"'We ain't great. We're just guys from Jersey" proves to be a prophetic line from "Eddie and the Cruisers," a musical mystery bound for an early tour on HBO. It's a well- meaning disaster, full of corny dialogue and sour chords.
Newcomer Michael Par,e debuts as a sulky rock star named Eddie Wilson who vanishes at the height of his one-album career. The film goes about learning what ever happened to him. Par,e, a cook at Tavern on the Green before taking to the screen, has turned down his fire for the movies. Helen Schneider, who plays Eddie's girl and sings with his band, is a rock star in Holland but is badly miscast: She looks as if she was about to charge a Vuitton bag at Bloomies when the producer discovered her.
Schneider, costar Tom Berenger (vacuous as all get-out) and the other Cruisers reminisce with one another and with a simpering, schmoozing TV reporter (Ellen Barkin) on the 18th anniversary of Eddie's disappearance. The reporter is convinced that Eddie's still alive and figures that the tapes of his last recording session will prove it.
They say Eddie was a prophet, a poet, ahead of his time. Don't you believe it. The day after Berenger introduces him to poetry, Eddie gets the notion that boy-gets-girl music is not enough and decides to become Bruce Springsteen, but with the brains of a sponge.

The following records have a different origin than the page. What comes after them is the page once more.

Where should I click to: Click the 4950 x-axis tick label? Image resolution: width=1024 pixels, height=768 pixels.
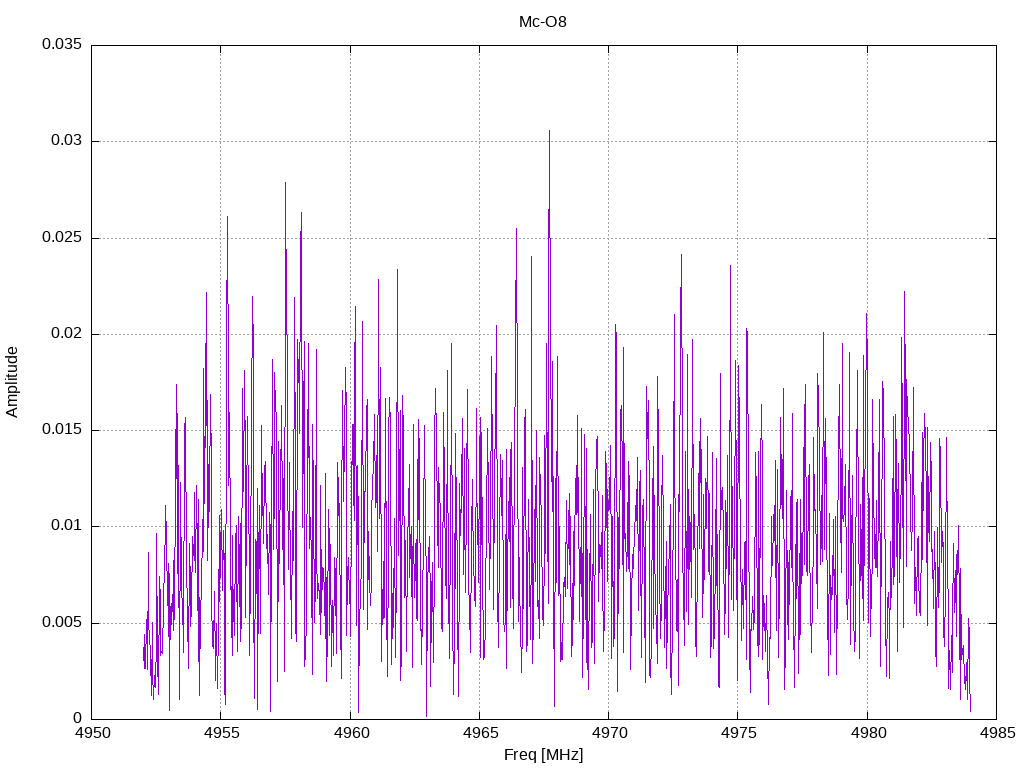92,735
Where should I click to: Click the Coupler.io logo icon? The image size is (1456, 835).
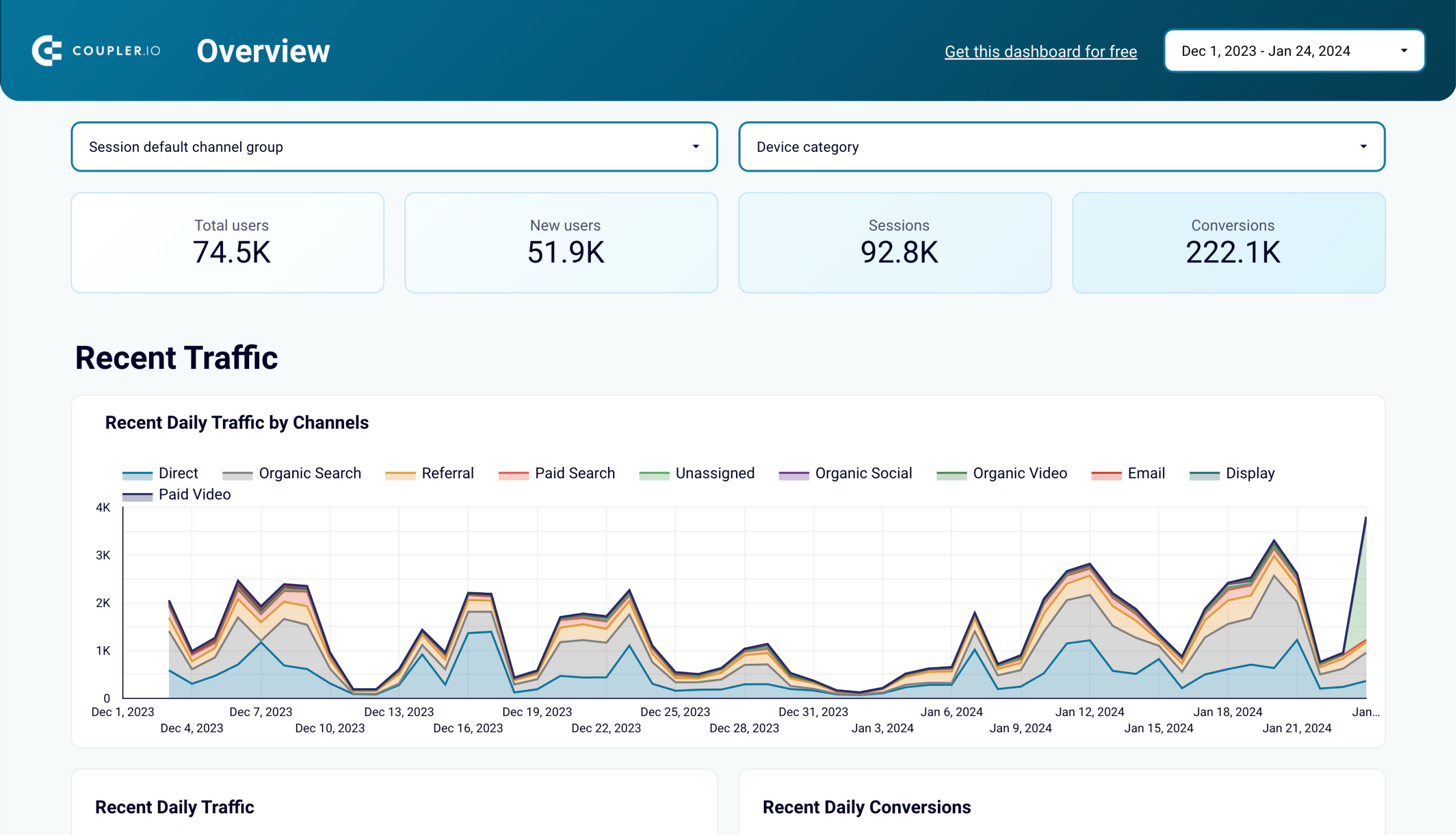point(48,50)
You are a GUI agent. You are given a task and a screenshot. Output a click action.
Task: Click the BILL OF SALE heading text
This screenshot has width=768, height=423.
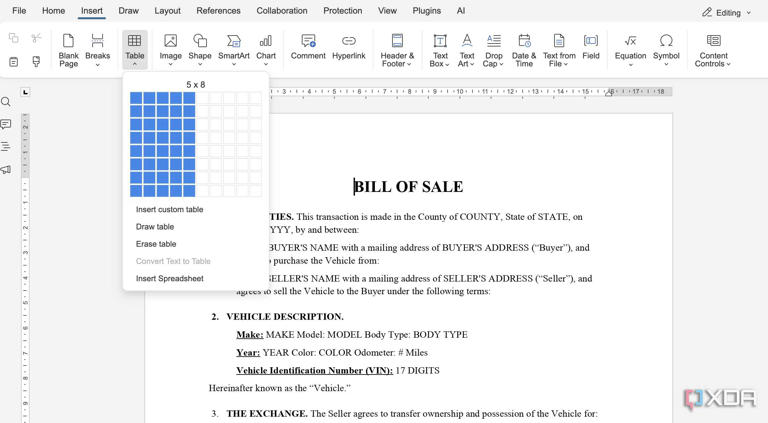click(x=409, y=187)
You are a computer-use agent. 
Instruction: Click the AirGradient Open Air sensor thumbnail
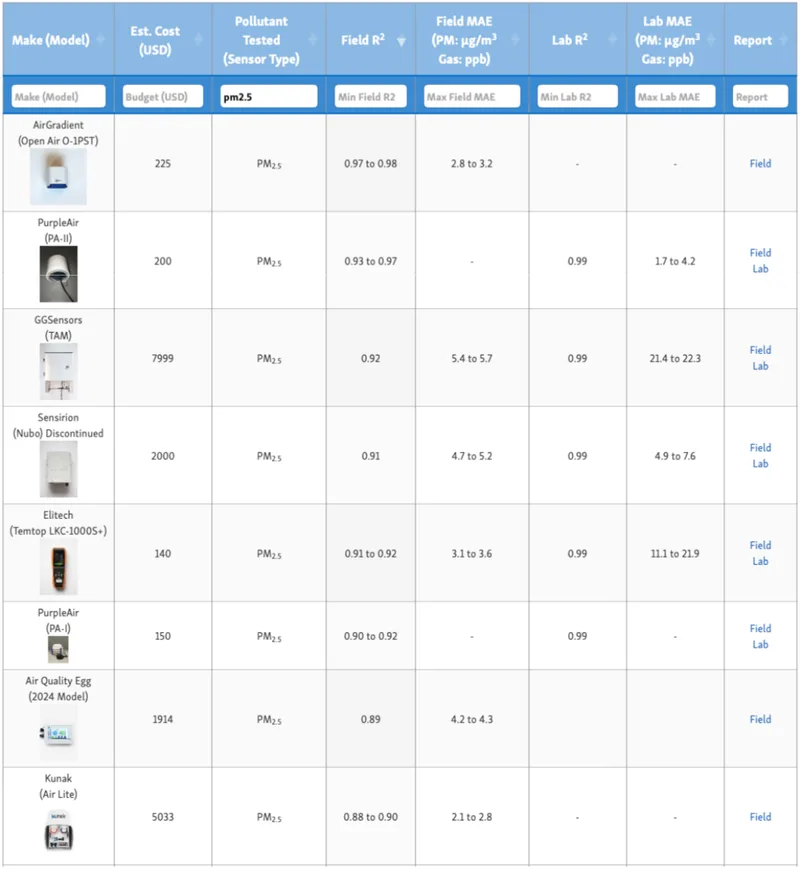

Implausibility is the house specialty. At one point, Schneider takes Berenger to a junkyard, one of Eddie's favorite haunts, to search for the tapes. There's a giant sculpture there, looking like the Watts Towers meets the Throne of Heaven of the Nations Millennium General Assembly. With Christmas-tree lights. And the dialogue goes, "He actually believed you could build a castle out of junk."
Apparently, so did the director. EDDIE AND THE CRUISERS -- At area Theaters.